Snooker’s Golden Oldies Rule: For How Long?
This season has already seen two winners over 30 and over 40 win on the World Snooker tour in Riga and in Yushan. Neil Robertson and Mark Williams started off the average age of winners this season at 39 after two ranking events.
Sportradar, a sports statistics website calculated that between the years 2011 – present, the age of winners on the tour had increased by eight years within seven years.
In 2011, the average age was 31 years and by the current, it’s now 39.
Stuart Bingham began a big resurgence in 2015 well into his thirties and won the World title for the first time after at least 20 years of toil on the amateur and pro circuits.
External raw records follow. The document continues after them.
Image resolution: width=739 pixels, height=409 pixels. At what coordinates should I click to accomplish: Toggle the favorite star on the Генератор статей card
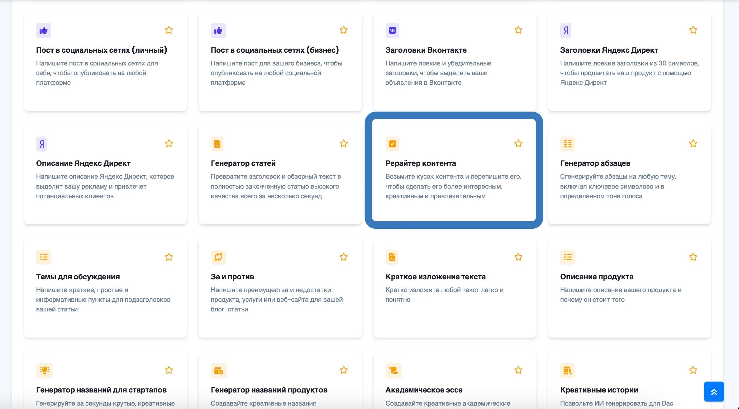343,143
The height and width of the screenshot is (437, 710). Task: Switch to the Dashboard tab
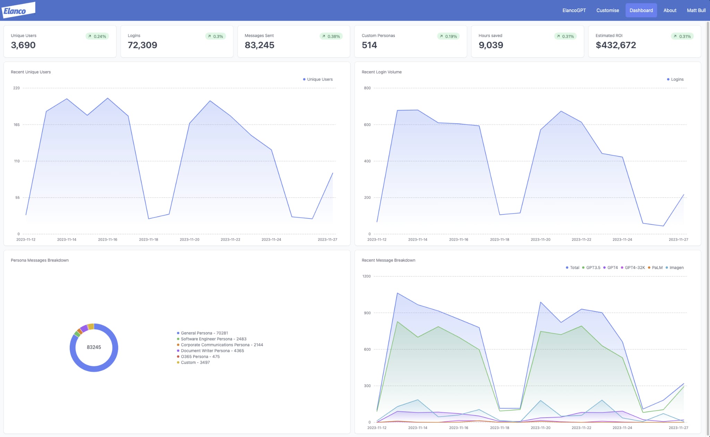pyautogui.click(x=641, y=10)
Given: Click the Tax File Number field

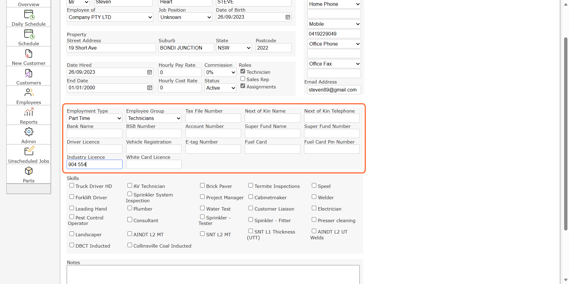Looking at the screenshot, I should click(x=213, y=118).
Last season, Ronnie, Mark, and John Higgins, all who turned pro in 1992, won 10 out of the 20 ranking events and earnt hundreds of thousands in prize money between them.
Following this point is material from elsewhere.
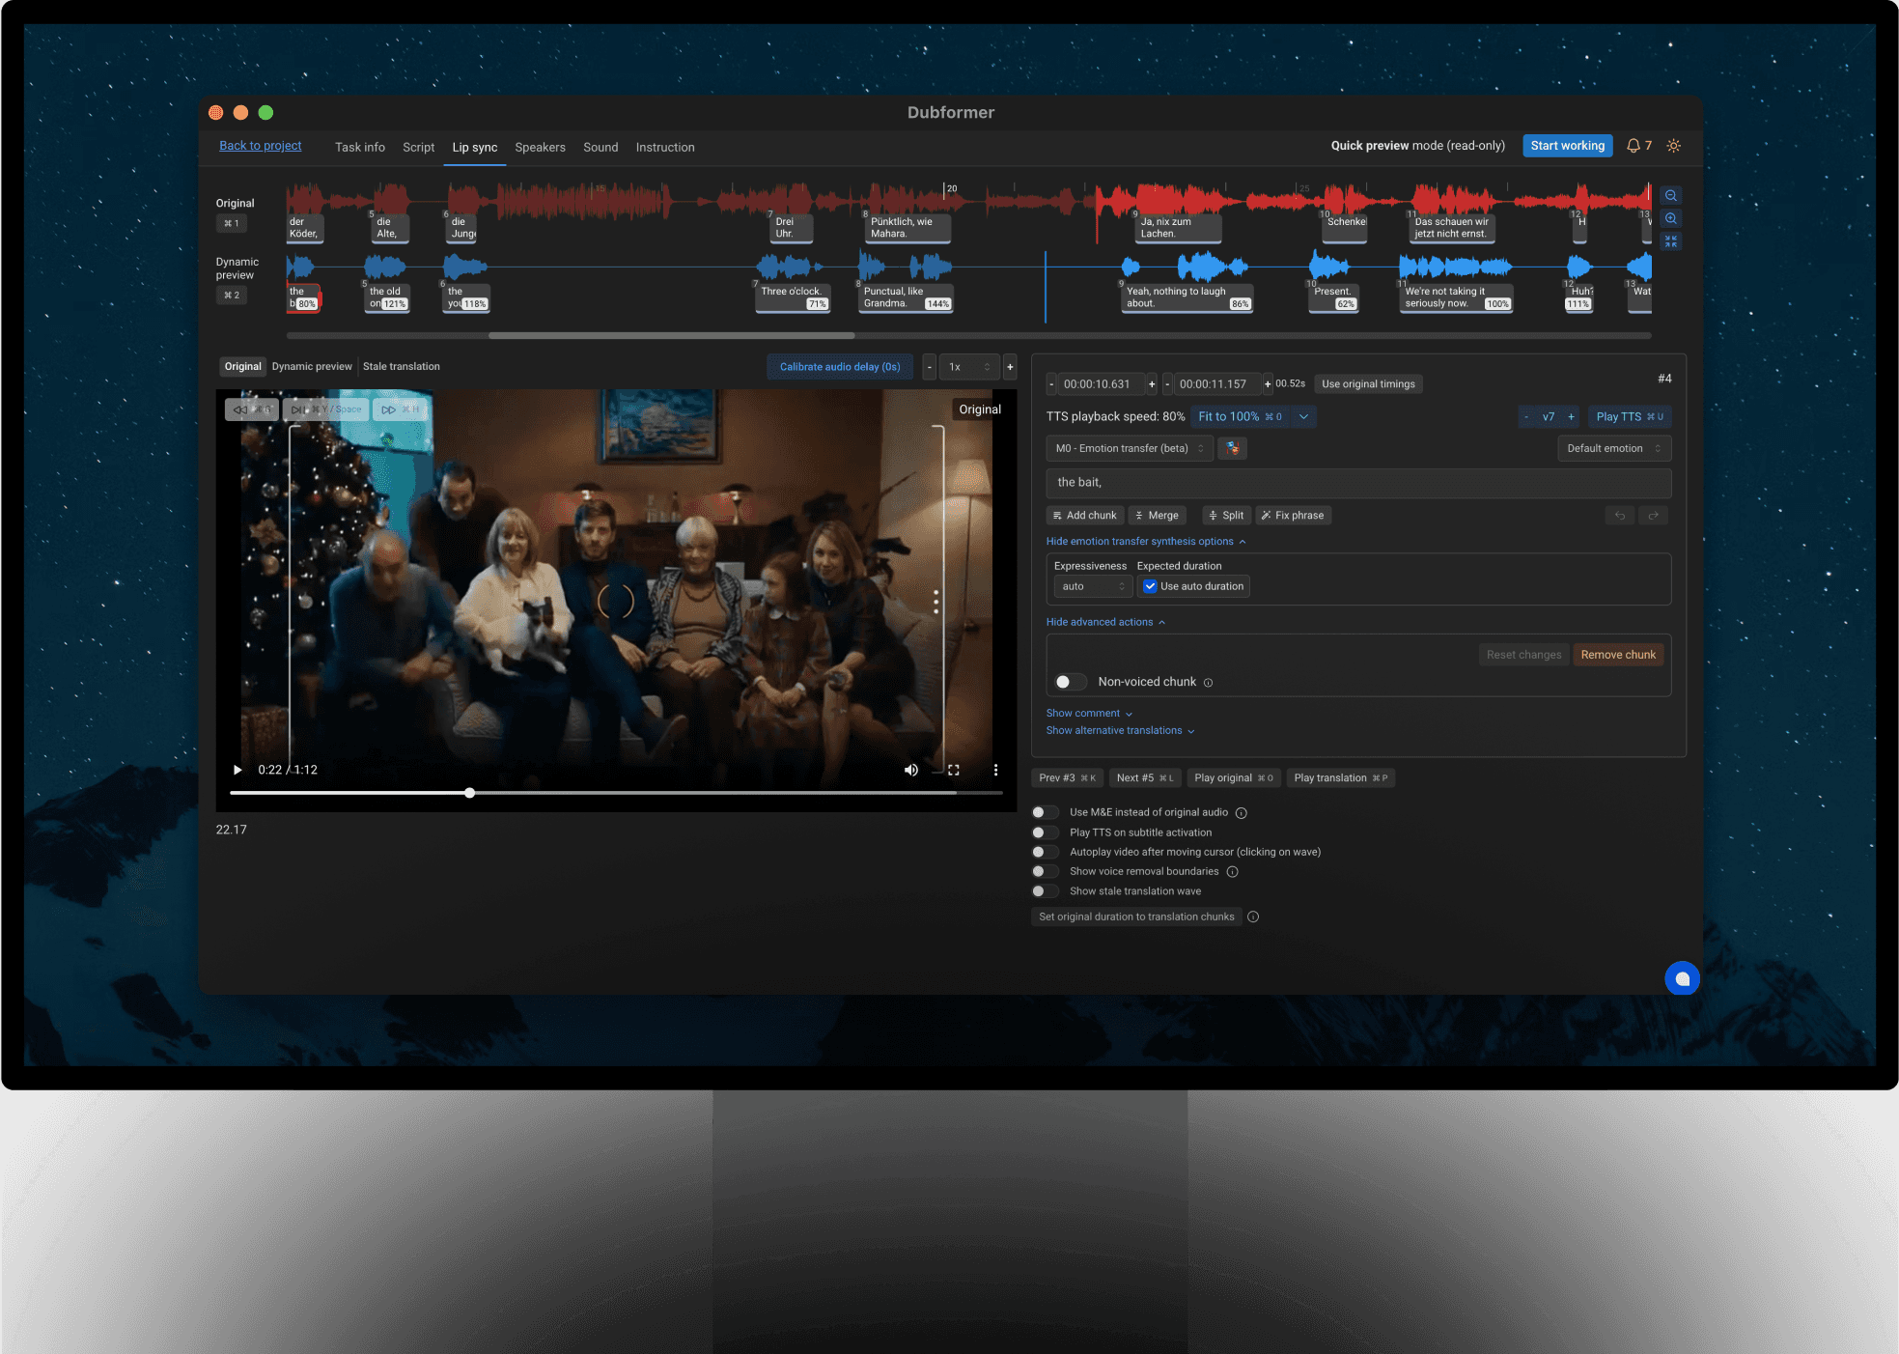Select the Dynamic preview video tab
Screen dimensions: 1899x1354
pyautogui.click(x=312, y=367)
The data suggests you now have to be a winner much older now in snooker – with only a handful of “young” players entering the winners’ enclosure such as Kyren Wilson (2015), Anthony McGill and Judd Trump all under 30.
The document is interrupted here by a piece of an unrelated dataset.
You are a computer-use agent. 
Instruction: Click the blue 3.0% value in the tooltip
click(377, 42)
With Mark Williams winning the World title at the age of 43, the oldest since Ray Reardon, and both he and five-times World Champion Ronnie O’Sullivan being born again by the product training method of SightRight, it may be a while yet before fans see a decline in the number of older players dropping out of the winner’s enclosure and replaced by the young ones.
SportRadar commented on the findings: “Of the younger generation who can reverse the current trend; Kyren Wilson (26), Michael White (27) and Anthony McGill (27) have already entered the winner’s circle with Jack Lisowski (27) looking ready to join them in the near future. While 17-year-old Welsh star, Jackson Page is developing a reputation as ‘one to watch’, but to put his achievements into context, O’Sullivan had already won the second biggest title on the professional circuit by the age of 17.”